The action--which represents a rollback of more than one-third from what stars have gotten for new shows--is the latest example of how the cost-conscious Hollywood studio is coming to grips with the deteriorating economics of prime-time TV programming.
In recent years, the cost of producing TV shows has shot up, while the license fees networks pay to air those shows has fallen, and rerun proceeds have shrunk.
"It's not an edict, but I won't pay it," Walt Disney Studios Chairman Richard Frank said.
Hollywood talent agents began getting the word from Disney this week as they began to pitch clients for upcoming roles in new Disney-produced series.

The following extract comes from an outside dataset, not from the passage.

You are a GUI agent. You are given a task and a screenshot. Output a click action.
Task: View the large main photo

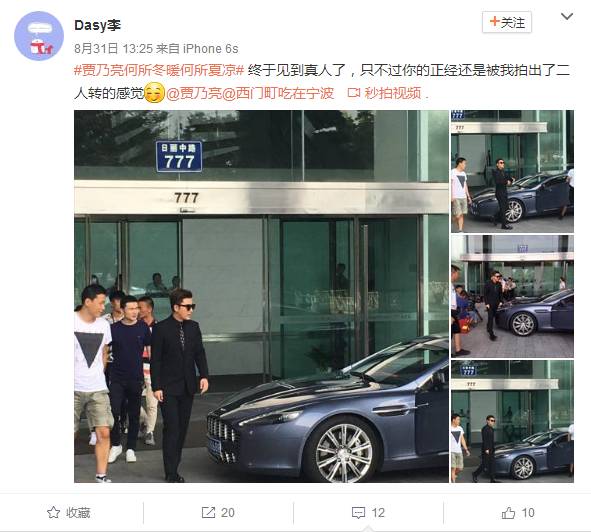pos(261,296)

"They said if an actor balked at their ceiling then, fine, they'll get someone else," one incredulous agent said. "It's pretty amazing."
The policy does not apply to performers on returning series. Indeed, stars on established hits such as "Golden Girls" can earn more than $75,000 an episode because of salary escalator clauses in their contracts. In recent years, big-name stars have commanded starting fees of $40,000 an episode for new shows.
A full order on a TV series totals 22 episodes, meaning that lead performers in Disney shows can still earn $550,000 a season. "For somebody not known and out of work, that's still a lot of money," Frank said.